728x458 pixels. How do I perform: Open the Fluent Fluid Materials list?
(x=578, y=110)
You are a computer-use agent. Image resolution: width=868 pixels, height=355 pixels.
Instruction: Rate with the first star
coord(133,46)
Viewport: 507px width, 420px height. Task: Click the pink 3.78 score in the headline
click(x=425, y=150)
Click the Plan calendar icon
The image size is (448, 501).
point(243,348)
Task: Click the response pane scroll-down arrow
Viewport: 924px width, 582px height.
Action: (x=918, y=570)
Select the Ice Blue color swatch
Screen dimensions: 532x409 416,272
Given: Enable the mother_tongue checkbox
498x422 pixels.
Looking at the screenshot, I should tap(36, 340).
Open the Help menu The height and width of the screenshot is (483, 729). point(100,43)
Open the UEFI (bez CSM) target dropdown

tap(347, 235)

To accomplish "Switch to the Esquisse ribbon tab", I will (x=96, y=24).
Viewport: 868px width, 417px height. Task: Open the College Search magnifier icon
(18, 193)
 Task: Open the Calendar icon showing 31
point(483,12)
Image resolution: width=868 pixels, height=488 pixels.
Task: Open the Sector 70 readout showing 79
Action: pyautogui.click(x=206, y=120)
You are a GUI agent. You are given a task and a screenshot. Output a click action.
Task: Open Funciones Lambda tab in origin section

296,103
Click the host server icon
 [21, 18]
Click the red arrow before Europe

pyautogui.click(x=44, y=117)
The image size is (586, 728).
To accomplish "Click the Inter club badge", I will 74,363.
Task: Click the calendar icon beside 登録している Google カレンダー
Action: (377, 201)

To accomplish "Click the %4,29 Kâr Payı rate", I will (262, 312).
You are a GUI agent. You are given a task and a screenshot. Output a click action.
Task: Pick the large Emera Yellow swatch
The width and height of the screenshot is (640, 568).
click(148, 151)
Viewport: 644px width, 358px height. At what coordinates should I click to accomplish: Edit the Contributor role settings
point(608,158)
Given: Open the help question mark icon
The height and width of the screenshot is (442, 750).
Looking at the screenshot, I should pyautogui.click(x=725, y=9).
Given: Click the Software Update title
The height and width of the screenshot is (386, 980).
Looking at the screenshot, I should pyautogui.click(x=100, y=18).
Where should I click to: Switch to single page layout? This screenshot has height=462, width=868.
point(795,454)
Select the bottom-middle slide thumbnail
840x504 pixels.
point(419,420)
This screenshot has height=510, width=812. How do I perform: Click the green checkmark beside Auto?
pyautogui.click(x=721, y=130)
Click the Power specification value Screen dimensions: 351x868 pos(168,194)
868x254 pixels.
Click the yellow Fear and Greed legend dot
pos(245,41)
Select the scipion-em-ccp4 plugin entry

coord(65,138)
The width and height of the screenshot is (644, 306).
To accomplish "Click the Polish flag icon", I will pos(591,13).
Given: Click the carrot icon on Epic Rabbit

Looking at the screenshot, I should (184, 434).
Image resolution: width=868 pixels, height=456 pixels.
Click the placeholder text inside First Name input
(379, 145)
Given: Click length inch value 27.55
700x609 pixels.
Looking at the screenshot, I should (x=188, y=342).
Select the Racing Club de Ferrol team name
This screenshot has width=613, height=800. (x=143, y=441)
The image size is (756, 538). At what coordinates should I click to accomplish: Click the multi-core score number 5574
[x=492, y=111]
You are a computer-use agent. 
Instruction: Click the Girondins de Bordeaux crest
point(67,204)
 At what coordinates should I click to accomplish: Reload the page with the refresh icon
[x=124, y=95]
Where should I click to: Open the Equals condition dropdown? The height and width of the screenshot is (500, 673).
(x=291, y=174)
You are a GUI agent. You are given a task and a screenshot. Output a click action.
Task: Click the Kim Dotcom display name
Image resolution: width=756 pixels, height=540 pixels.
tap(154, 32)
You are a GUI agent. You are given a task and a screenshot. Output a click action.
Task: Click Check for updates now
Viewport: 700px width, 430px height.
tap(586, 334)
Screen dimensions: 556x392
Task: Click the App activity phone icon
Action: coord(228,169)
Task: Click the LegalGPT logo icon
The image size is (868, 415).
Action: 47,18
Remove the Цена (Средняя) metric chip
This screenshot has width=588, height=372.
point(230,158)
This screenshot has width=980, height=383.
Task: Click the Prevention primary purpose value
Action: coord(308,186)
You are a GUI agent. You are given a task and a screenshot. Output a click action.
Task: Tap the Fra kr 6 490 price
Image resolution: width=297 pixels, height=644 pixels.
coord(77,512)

### What is needed
Look through the material above for "computer" and copy the lines that have it.

### The answer
You are a computer-use agent. Image resolution: width=868 pixels, height=355 pixels.
You are a computer-use agent. 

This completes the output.